Neste exercício de teoria e práxis, Pontogor poderia identificar-se com a figura do filósofo pré-platônico em busca de perguntas que possam dar respostas à sua percepção do mundo sensível. Neste processo de experimentação, a constante é o tempo, é a pergunta que surge do próprio processo e o que determina o possível, o real ou sensível. Se a lógica ocidental sempre foi baseada em uma estrutura temporal linear que inclui de maneira implícita a ideia de desenvolvimento e decadência, Pontogor foge desta imposição e se coloca num lugar fora desta linha, no qual passado, presente e futuro são apresentados em um mesmo espaço. Portanto, as instalações propostas para a exposição permitem nos transportar a momentos anteriores à invenção do relógio. Logo, o que vemos pode ser o momento em que ainda não é passado ou futuro. Para esta construção o artista combina três elementos: ritmo, composição e peso, sempre postos em tensão. Tensão criada a partir de um estudo empírico, mas que refere-se a estruturas racionais da matemática pura, principalmente o triângulo e o círculo. A tensão que provoca um estado contínuo de instabilidade, inerente à tentativa de controlar a partir de uma não-lógica, como na explicação da origem de um buraco negro.

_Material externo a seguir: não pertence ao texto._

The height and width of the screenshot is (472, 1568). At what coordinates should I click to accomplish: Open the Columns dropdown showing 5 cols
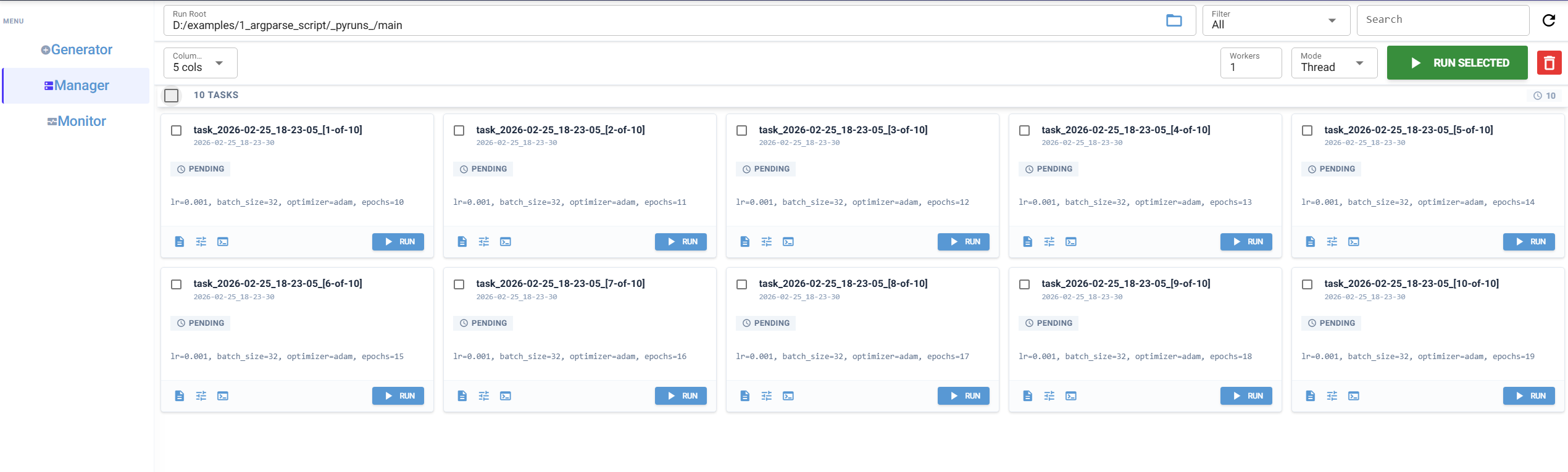(200, 63)
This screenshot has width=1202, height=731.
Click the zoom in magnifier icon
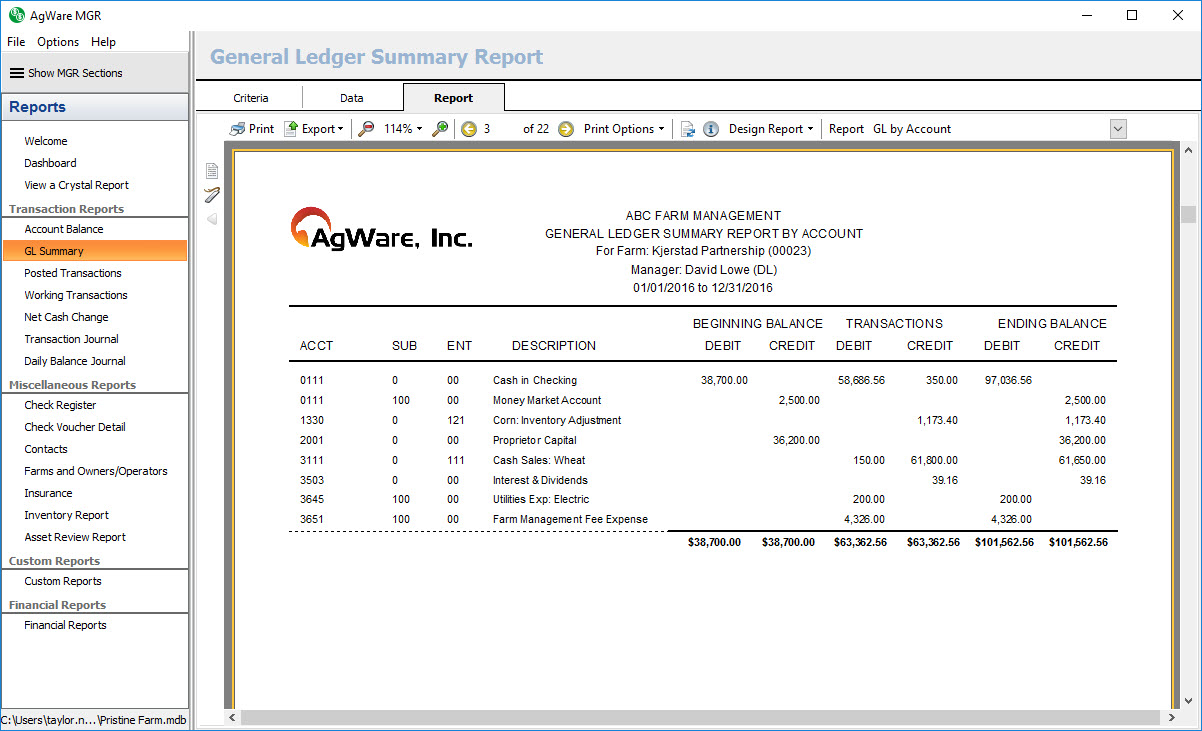[440, 129]
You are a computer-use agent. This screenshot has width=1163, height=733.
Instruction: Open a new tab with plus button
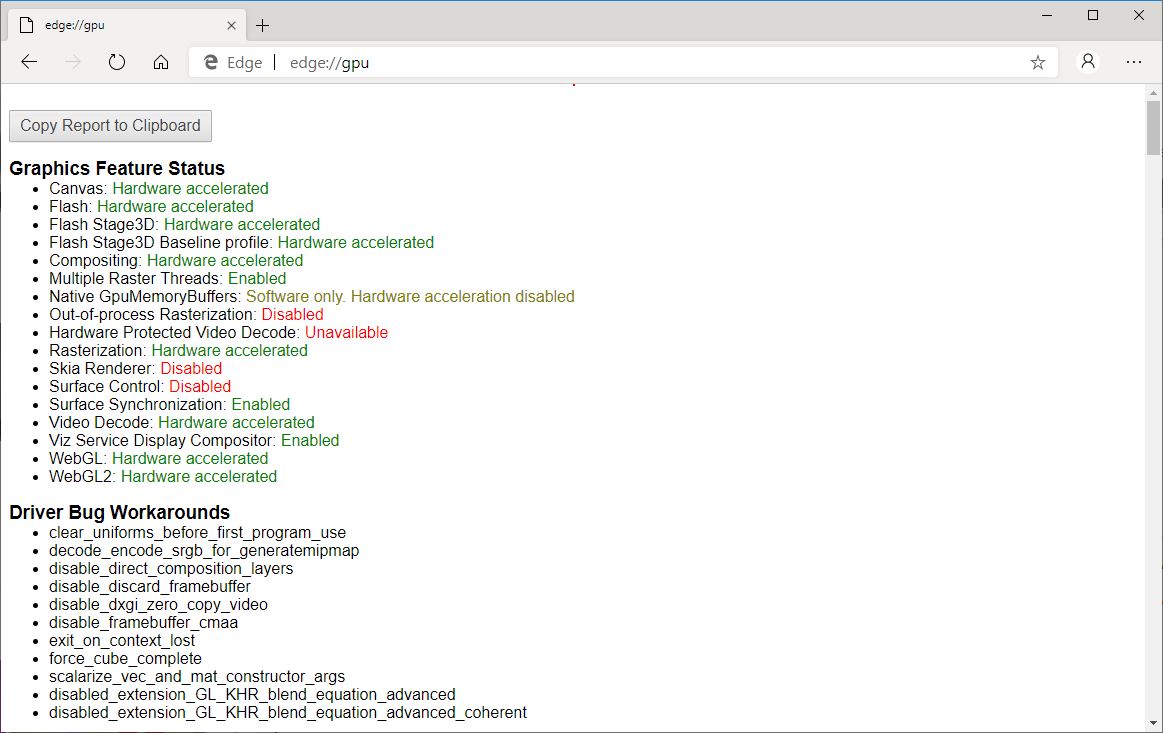tap(263, 25)
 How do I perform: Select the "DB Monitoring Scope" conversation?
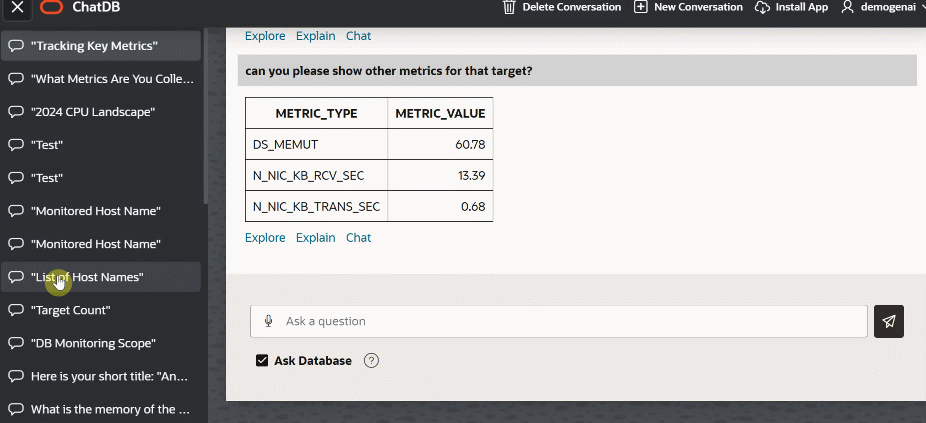tap(93, 343)
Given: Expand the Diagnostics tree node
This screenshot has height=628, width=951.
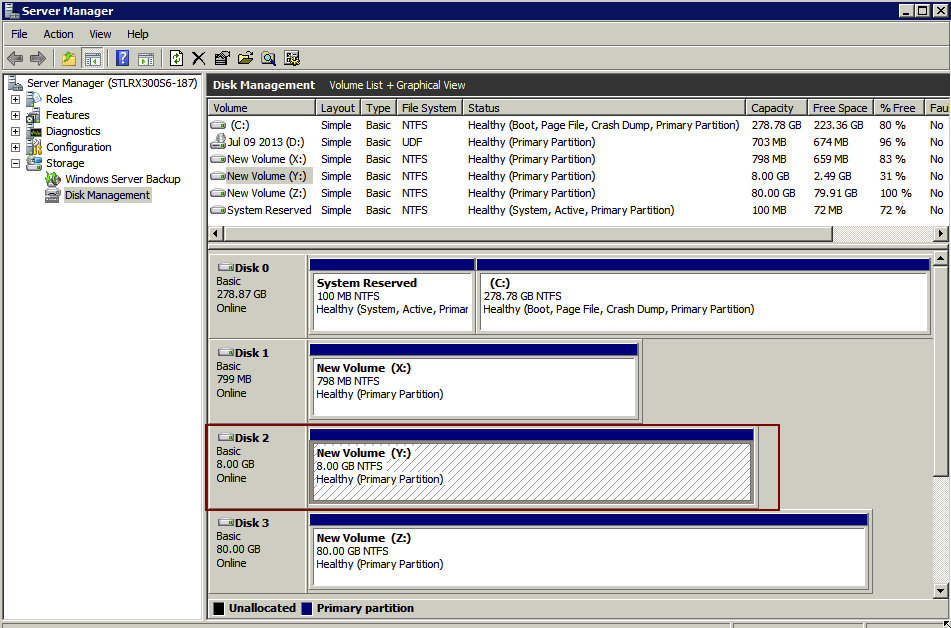Looking at the screenshot, I should (x=15, y=131).
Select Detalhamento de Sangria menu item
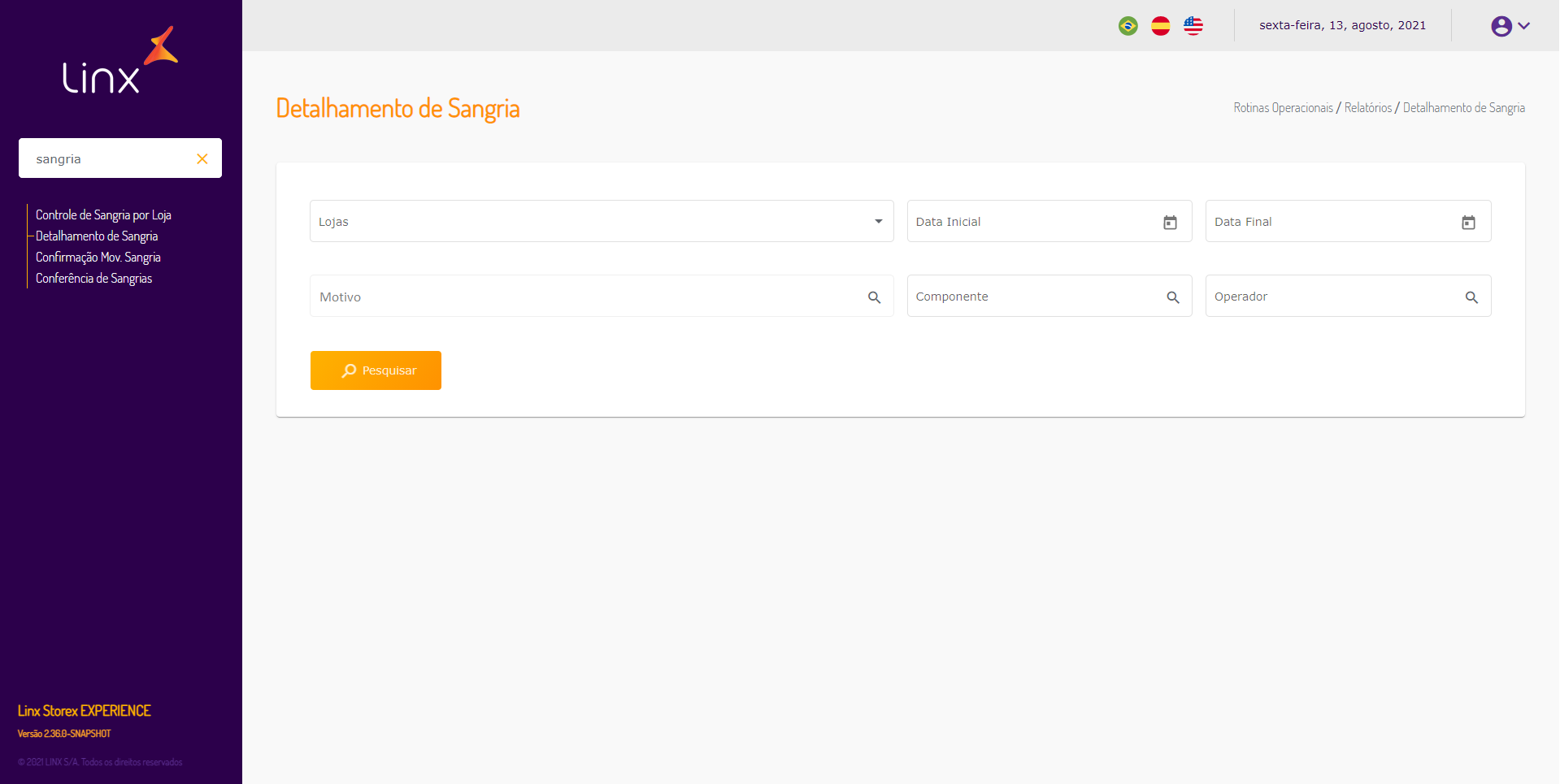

Há muitas pistas possíveis e perguntas que surgem ao redor de cada um dos elementos reunidos nestas obras. Está implícito no processo de Pontogor deixar as ideias em aberto, num pensamento que é ao mesmo tempo filosófico - Adorno e a natureza ambígua das obras - e científico - Heisenberg e seu Princípio da Incerteza - onde nos é dada a oportunidade da leitura própria de cada espectador, e, portanto, os trabalhos se refazem constantemente. Talvez seja porque a arte é o único campo de atuação independente que resta à essa filosofia primitiva.
Não por acaso, ao entrar em seu estúdio, encontrei o "O Livro do desassossego” de Fernando Pessoa, uma acumulação de fragmentos e cogitações filosóficas sobre o cotidiano, sem nenhuma ordem, dotado de uma lógica desconhecida e uma linguagem intraduzível. Ante estas incertezas e a demanda incessante por respostas sobre o tempo e a razão, Pontogor sublinha uma frase: “A razão é a fé no que se pode compreender sem fé; mas é uma fé ainda”.